Immunization Efforts Focus on Adolescents : Teenagers increasingly are being recognized as important reservoirs for certain infectious diseases.

The majority of adolescents and young adults with meningococcal disease are infected with the meningococcal serogroup C, for which vaccine protection is available.

In contrast, infants are generally infected by meningococcal serogroup B, for which there is no vaccine.

Although a polysaccharide meningococcal vaccine (Menomune) has been licensed in the United States since 1978, it was not until the development and FDA licensure of the new quadrivalent conjugate meningococcal vaccine (Menactra) last year that ACIP included it on its list of recommended vaccines for the preadolescent visit.

The conjugate vaccine, approved for use in 11− to 55-year-olds, offers protection against serogroups A, C, Y, and W-135, and it offers improved duration of protection, induction of immunologic memory, booster responses, and reduction in nasopharyngeal bacterial carriage, compared with the polysaccharide vaccine, said Dr. Marchant.

The conjugate vaccine also is recommended for other people at increased risk for meningococcal disease, including college freshmen living in dormitories; microbiologists who are routinely exposed to meningococcal bacteria; U.S. military recruits; individuals traveling to or living in a part of the world where meningococcal disease is common; people who have a damaged spleen or whose spleen has been removed; those with an immune system disorder; and persons who might have been exposed to meningitis during an outbreak.

“We expect the universal immunization recommendation for preadolescents to have a big impact on infection rates,” said Dr. Marchant, noting that universal immunization with the polysaccharide vaccine in the U.S. military significantly reduced meningococcal infections since the immunization policy went into effect, in the early 1970s.

Similarly, a country-wide immunization program with a serogroup C conjugate vaccine in Great Britain (where most of the meningococcal infections among adolescents and young adults have been linked to serogroup C infection) resulted in a significant drop in disease incidence, “suggesting that a conjugate vaccine can control disease,” he said.

An unexpected roadblock to such success with the new conjugate vaccine may be noncompliance with the immunization recommendation resulting from reports of an association with Guillain Barré Syndrome (GBS).

“The immunizations began in the spring of last year, and it came out in September—after 2.8 million doses of the vaccine had been distributed—that there were 6 cases of Guillain Barré that occurred 2–6 weeks post vaccine,” said Dr. Marchant. “While this is more cases than we would like to see, there is not enough evidence to say that this is a cause-and-effect relationship.”

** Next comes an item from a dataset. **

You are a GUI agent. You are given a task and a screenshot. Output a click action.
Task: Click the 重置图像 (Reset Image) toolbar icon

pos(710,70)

Not only have there not been any further cases reported since that time, there was previous personal or family history of GBS in some of the patients who developed it, further clouding the association, he noted.

“We know that most Guillain Barré is caused by certain infectious agents, but some of these infections are subclinical so we can't get a nice handle on the cause of the cases that occurred.”

Vaccine recommendations are not being altered by these preliminary reports of GBS, Dr. Marchant stressed. “The fact is, GBS has been reported after every vaccine given some time, somewhere, so these few reports are not enough to sway us from stressing the need for protection from meningococcal disease, which has a much higher attack rate and a much higher mortality rate than Guillain Barré Syndrome,” said Dr. Marchant. With respect to the potential for GBS, “we're just going to have to wait and see if it's out there.”

For families who refuse inoculation for their children because of the GBS reports, “it's okay to then recommend the polysaccharide vaccine, with the caveat that it doesn't last as long and may not offer the same protection,” he said.

Human Papillomavirus Vaccine

Although neither of the two human papillomavirus (HPV) vaccines under development—one from GlaxoSmithKline and one from Merck & Co.—have yet to be licensed, infectious disease experts have already begun advocating for their inclusion, upon FDA approval, in the preadolescent immunization lineup.

One of the two vaccines (GlaxoSmithKline's) targets HPV types 16 and 18, which together are responsible for 70% of all cervical cancers. The other vaccine, from Merck, covers these as well as HPV types 6 and 11, which are responsible for approximately 90% of all anogenital warts. “The interesting thing is that types 6 and 11 also cause some abnormal Pap smears, so a vaccine to fight these virus types should also decrease the number of positive Pap smears and procedures that follow,” said Dr. Marchant.

To date, the safety and efficacy of both products in clinical trials looks good compared to placebo, “and the year 2006 has been bandied about as possibilities for licensure,” Dr. Marchant noted. “The most likely scenario will be that these will be added into the 11− to 12-year visit, although there may be some opposition to this from those on the far right.”